What intrigues me about this is how Troeltsch’s criticism of Schleiermacher is almost the mirror image of what one usually finds in today’s anglophone and largely neo-orthodox (and I don’t use that term in a positive way . . . ) theology. For instance, what one usually hears (unfortunately) is about how Schleiermacher departs from Christian conviction and not least by marginalizing the Trinity, how he introduces non-theological prolegomena in his work, etc. But Troeltsch comes at it from the other side: the problem with Schleiermacher is that he is too un-critically Christian! He has too high an estimation of the church! His work depends too much on dogmatic concepts (i.e., actual Christian conviction)!

Perhaps this indicates that the theological conversation in contemporary anglophone theology has become unhelpfully narrow.



I take your point about narrowness.

But regarding F.S., I wonder what extent this in an inherent dilemma of being in the "theological circle" (Tillich) -- of being situated socially and culturally in a certain community (or communities). Such narrowness might hold not only for ecclesial and religious communities but academic ones as well-- like say, for example, your "church" happens to be handful of critical theorists who get together on Sunday mornings for coffee. Is such a group intrinsically more (self) critical than the Baptists worshiping down the street?
"Is such a group intrinsically more (self) critical than the Baptists worshiping down the street?"

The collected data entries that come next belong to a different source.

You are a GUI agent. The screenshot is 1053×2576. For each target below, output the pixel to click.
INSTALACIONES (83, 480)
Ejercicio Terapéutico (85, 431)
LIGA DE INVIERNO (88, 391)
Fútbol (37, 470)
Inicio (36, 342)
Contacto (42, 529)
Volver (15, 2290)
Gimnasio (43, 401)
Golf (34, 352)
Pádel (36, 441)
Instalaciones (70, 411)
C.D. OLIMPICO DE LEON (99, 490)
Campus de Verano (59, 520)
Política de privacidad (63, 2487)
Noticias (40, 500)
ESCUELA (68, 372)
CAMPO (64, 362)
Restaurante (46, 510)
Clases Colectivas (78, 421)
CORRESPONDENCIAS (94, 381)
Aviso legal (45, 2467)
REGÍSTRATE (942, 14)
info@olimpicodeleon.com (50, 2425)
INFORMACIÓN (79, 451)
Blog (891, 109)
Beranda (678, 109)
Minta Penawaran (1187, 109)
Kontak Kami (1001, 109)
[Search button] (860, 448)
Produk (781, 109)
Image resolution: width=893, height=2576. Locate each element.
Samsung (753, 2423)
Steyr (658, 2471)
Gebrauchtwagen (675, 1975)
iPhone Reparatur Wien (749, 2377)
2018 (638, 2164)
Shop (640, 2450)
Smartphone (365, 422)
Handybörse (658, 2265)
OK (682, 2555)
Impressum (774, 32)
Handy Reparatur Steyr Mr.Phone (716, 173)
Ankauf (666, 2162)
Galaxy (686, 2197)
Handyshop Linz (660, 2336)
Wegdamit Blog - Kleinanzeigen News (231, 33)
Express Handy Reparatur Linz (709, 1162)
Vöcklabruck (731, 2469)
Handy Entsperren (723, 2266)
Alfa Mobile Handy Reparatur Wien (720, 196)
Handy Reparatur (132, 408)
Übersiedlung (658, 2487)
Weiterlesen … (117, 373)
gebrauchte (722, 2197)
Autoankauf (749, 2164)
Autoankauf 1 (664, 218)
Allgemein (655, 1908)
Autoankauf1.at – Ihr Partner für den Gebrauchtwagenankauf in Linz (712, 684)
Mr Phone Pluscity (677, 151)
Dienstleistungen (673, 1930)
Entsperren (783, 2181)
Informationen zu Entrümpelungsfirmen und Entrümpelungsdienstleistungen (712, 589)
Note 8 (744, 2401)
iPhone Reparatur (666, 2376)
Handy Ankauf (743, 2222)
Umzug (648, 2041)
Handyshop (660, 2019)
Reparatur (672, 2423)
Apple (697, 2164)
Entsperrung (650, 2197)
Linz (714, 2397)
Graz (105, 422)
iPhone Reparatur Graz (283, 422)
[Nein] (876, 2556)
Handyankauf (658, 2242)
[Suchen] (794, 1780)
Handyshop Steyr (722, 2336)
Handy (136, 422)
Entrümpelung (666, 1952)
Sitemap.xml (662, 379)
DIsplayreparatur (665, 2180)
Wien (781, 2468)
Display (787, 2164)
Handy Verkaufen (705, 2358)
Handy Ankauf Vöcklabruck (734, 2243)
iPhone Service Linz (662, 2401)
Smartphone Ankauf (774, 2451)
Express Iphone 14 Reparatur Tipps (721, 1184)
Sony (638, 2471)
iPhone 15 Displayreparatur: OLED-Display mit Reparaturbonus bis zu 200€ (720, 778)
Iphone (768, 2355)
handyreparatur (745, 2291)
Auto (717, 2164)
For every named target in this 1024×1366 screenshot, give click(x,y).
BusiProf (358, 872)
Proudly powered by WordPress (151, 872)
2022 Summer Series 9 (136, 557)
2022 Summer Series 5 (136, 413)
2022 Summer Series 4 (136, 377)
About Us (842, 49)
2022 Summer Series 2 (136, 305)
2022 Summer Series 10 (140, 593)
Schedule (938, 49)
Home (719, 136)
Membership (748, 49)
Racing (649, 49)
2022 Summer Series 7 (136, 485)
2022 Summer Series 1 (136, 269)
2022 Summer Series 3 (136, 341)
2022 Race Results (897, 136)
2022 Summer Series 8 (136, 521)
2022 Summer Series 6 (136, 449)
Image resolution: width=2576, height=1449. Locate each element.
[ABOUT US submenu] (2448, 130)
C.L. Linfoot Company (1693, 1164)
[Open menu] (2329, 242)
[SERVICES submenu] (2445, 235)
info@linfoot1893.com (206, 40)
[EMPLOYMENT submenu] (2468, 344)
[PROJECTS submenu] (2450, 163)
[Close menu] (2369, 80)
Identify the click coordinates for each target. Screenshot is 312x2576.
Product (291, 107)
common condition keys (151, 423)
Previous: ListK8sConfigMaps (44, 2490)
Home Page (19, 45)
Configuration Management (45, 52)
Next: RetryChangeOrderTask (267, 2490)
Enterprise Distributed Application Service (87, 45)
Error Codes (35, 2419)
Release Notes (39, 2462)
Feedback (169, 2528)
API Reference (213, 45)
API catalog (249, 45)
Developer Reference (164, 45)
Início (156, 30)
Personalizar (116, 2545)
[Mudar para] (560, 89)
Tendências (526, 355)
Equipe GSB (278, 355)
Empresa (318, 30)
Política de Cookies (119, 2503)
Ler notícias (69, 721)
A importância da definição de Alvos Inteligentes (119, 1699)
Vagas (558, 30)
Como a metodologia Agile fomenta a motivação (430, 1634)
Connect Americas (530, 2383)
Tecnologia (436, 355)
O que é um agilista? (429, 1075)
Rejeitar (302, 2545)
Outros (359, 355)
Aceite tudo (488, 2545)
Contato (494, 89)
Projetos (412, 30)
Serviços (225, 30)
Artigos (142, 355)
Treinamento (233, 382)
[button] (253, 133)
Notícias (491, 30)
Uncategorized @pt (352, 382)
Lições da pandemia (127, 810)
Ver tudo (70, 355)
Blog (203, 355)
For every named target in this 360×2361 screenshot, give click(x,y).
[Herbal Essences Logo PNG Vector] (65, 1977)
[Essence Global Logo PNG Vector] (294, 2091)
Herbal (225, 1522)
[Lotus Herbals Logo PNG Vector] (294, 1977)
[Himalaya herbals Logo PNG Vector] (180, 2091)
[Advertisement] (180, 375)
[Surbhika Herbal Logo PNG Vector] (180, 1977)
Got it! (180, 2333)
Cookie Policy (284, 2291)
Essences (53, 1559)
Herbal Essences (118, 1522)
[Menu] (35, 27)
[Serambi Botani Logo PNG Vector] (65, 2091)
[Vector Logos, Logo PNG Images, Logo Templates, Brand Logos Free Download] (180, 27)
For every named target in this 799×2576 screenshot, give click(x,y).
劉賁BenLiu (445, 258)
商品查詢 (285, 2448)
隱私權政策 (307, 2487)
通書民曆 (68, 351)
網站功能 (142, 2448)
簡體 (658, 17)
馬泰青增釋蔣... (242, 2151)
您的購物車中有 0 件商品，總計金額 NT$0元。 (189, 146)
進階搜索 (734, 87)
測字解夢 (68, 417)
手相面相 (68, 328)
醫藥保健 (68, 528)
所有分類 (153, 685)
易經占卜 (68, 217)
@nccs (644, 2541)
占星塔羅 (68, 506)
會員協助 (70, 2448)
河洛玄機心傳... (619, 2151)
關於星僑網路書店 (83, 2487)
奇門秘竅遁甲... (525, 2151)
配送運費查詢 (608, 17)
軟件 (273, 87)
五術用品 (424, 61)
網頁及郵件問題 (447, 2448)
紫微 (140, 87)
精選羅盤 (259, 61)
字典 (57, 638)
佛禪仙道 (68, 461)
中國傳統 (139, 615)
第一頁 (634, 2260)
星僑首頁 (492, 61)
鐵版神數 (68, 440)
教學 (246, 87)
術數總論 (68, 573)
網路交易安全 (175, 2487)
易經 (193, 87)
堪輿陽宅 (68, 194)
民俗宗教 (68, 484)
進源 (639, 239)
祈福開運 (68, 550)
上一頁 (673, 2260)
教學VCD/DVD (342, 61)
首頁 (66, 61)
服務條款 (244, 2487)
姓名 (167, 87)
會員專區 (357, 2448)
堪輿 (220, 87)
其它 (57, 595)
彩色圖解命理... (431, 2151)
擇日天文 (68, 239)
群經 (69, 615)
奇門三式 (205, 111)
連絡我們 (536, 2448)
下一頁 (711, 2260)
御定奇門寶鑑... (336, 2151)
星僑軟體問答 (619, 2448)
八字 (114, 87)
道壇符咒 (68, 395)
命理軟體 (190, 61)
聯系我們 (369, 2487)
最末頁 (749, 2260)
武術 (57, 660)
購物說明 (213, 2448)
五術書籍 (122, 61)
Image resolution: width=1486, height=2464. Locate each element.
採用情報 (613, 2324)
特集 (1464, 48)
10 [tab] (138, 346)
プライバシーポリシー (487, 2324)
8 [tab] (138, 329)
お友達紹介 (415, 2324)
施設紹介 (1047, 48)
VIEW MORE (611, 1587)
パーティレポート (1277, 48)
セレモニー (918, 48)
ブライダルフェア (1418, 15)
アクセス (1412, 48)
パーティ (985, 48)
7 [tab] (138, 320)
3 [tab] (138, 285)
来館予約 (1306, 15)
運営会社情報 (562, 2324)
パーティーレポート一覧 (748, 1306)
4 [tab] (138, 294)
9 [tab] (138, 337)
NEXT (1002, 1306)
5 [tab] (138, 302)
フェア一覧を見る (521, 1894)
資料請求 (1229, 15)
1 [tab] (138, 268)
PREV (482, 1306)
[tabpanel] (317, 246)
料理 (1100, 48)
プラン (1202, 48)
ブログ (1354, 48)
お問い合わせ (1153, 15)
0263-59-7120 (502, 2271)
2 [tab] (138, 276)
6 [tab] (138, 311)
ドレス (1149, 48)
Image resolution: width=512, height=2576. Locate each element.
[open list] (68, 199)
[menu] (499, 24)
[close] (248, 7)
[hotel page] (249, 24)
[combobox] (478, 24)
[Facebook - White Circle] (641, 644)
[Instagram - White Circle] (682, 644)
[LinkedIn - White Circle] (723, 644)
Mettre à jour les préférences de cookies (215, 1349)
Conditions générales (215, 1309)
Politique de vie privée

One is, of course, hesitant to make sweeping generalizations, and one must account for different ways of being self-critical.

How's that for a non-answer? ;-)
Travis, I don't hesitate to make sweeping generalizations. ;)

Perhaps most of us aren't self-critical enough, or not quite in the right ways.

Schleiermacher, on the other hand, I think was pretty self critical -- and my hunch is he was pretty canny about the problems of church life, too. At any rate, he got the benefit of lots of church folks being critical -- of him.

If Troeltsch, or someone else, were to charge him with being too confessional, my hunch is that he would say, "Yeah. So what?" (but in a much more erudite way). He seems, in an almost uncanny way, to have anticipated this conception of religion as culture/way of life that has been so influential in recent decades. Maybe it's part of his pietist background. The Christian experience (of redemption, as you point out above) is normative for him.

But another piece of this -- and it's been so long, I'm pretty fuzzy on where it is in the CF -- is this bit where he holds up Jesus and church as too poles in theology; as a Reformed thinker (in contrast to the RCs), he holds up the perfect piety of Jesus as the critical norm under which the church stands. Whatever the problems are in his Christology, that is the locus for criticism. IMHO. Maybe matters are less simple for us now?
Part of what makes FDES such an interesting guy, for my money, is that he can take mirror-image criticism from "both" "sides." Barth can function in similar kinds of ways. But it seems to me like the theological conversation in North America has gotten to the point where you only get the more positivist criticisms of Schleiermacher - the folks who might have been closer to Troeltsch don't often bother with theology themselves anymore (at least Christian theology), and one tends not to hear all that much from folks who might be closer to FDES himself.
That's interesting. Would you like to expand upon that a little?
I think it might be time for me to dig into FDES some more. I find him unavoidable.
Nope, I wouldn't like to. :-)

But you should definitely go read some Schleiermacher.